Joe Danger 2 Review
Expect your thumbs to blister, bubble, and bleed before you give up on this one
The jetpack is a real change of pace compared to the other vehicles that make you feel like you should combo the whole stage at full pelt despite the ridiculous amounts of danger from start to finish. Here you’ll need to hover through spiked gauntlets and fly around chasing coin trails.
The action takes place on various movie sets with multiple levels for each. Rather than work through one movie at a time, Joe changes between them constantly, making for a pleasing lack of repetition. We have a jungle setting, underground mines, snowy mountains with missile silos or busy streets perfect for cop chases.
The obstacles are made up of giant buzzsaws, flame belching totems, spiked road traps, barricades, grenades, gunships, exploding barrels and much more.
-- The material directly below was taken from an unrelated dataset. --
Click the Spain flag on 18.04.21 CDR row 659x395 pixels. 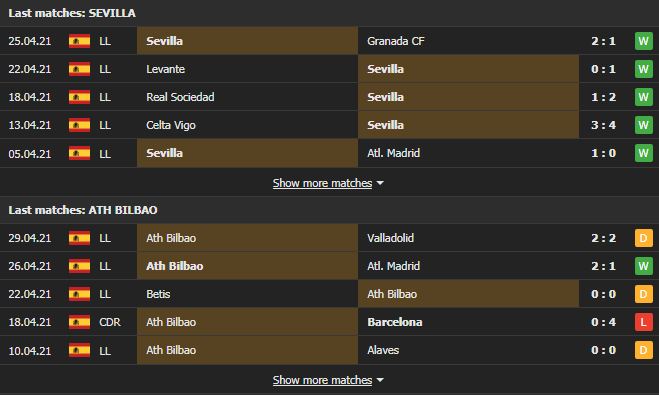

Later stages become a stern challenge of memory and reflexes as the amount of obstacles suddenly become very compact, leaving you little room for error.
The game comes with a level editor allowing you to create anything that you might find in the main game, along with a few things you won’t. It’s very simple to use, especially compared to something like LittleBigPlanet. Although, you can feel free to try other players’ creations instead of making your own.
Multiplayer is heavily reliable on competing for times and scores on the leaderboards of the single-player levels. It’s brilliantly integrated and will have you hitting restart over and over to climb local, friends and global leaderboards.
There are no direct competitive multiplayer options online but there is local support for four players. This is the only really disappointing side of the game with only five events available. Vehicles, track and race type are all locked over these events, meaning you’ll be bored of them in half an hour. Races, capture the flags (think of it more as having lives), wheelie-boost only and staying on screen (like Micro Machines) make up the modes and they’re entertaining enough, but not being able to choose certain modes for certain stages with different vehicles is a real letdown and not the ending this otherwise excellent game deserves.